Per la quinta volta dal 2019 Israele torna alle urne senza però poter contare su una maggioranza certa e qualificata. Se è vero che la destra di Netanyahu è data in vantaggio, è altrettanto vero che non sembra poter contare su un numero di seggi preponderante posto che la consultazione è vista come un referendum su "Bibi", il grande polarizzatore.

Il prossimo governo, vincendo Netanyahu, sarà posizionato su un nazionalismo sionista e conservatore, frutto anche della politica palestinese, poco propensa alle aperture. Difficile persuadere un elettorato colpito giornalmente da notizie di attentati; peccato veder tramontare un esperimento di governo innovativo ma fragile.

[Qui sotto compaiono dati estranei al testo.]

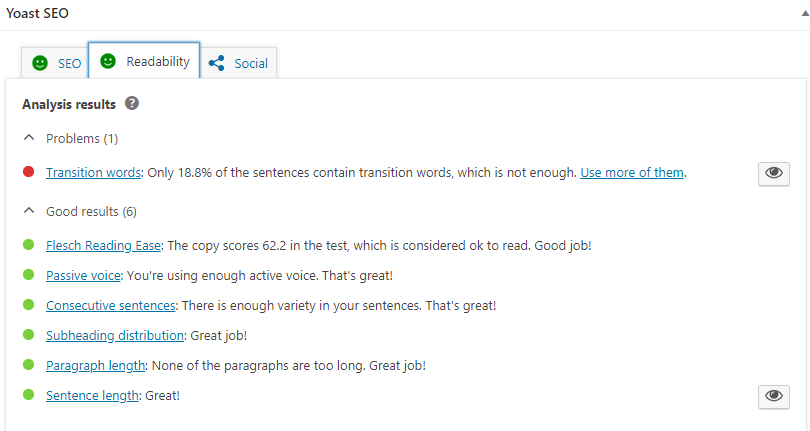Click the help question mark icon
810x431 pixels.
tap(132, 103)
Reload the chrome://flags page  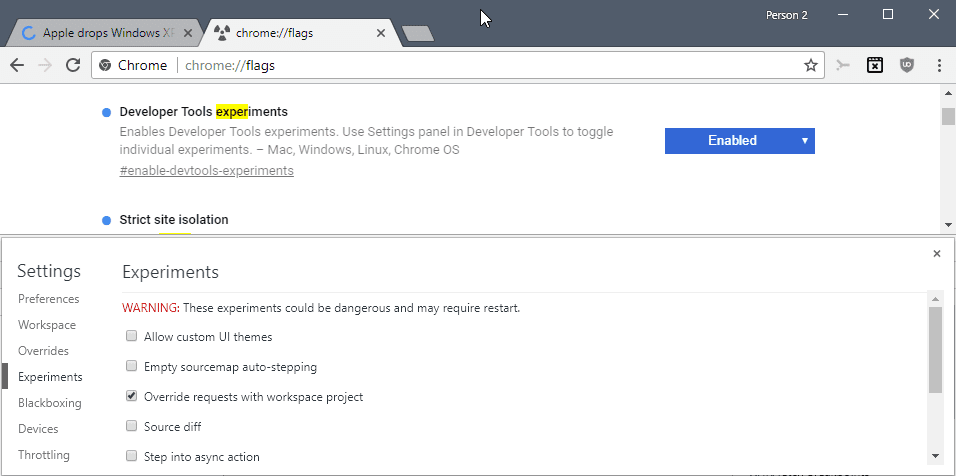tap(73, 65)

Israele non può fondare la sua azione politica su coalizioni troppo ampie come quella di Bennett e Lapid. Il rischio di ulteriori spaccature sociali, evidenziate nel corso dell'operazione Guardiano delle Mura, è concreto.

Il Likud (partito nazionalista liberale israeliano, ndr), proiettato alla conquista di 30 seggi a fronte dei 27 dell'opposizione di Yesh Atid di Lapid, non può sviare l'attenzione dalle pendenze giudiziarie a carico del suo leader. In ogni caso, per il Likud sarà indispensabile poter disporre, tra gli altri, dei seggi del terzo polo della destra ultraconservatrice di Ben Gvir.

La destra trova ulteriore agevolazione nel timore diffuso dell'esplosione dell'ennesima intifada. Molti i temi sul tappeto: l'evoluzione degli Accordi di Abramo, il contrasto sempre più scoperto e violento con Iran, la nascita di nuovi gruppi terroristici come la "Fossa dei Leoni", tutti elementi che riconducono ad una politica securitaria affine a e cara a quella di Netanyahu.

La querelle con il Libano per il tracciamento delle linee confinarie marittime, Hezbollah e le sue minacce, l'estrazione e l'esportazione di gas, si sommano alla nomina del nuovo capo di stato maggiore delle Forze Armate. La sicurezza nazionale non deve  intendersi limitata all'aspetto strettamente militare, poiché impatta con il problema sia del calo degli arruolamenti, sia dell'idea, da rivedere, di esercito di popolo.

Quasi certamente neanche stavolta l'orizzonte politico israeliano troverà le schiarite di cui ha bisogno.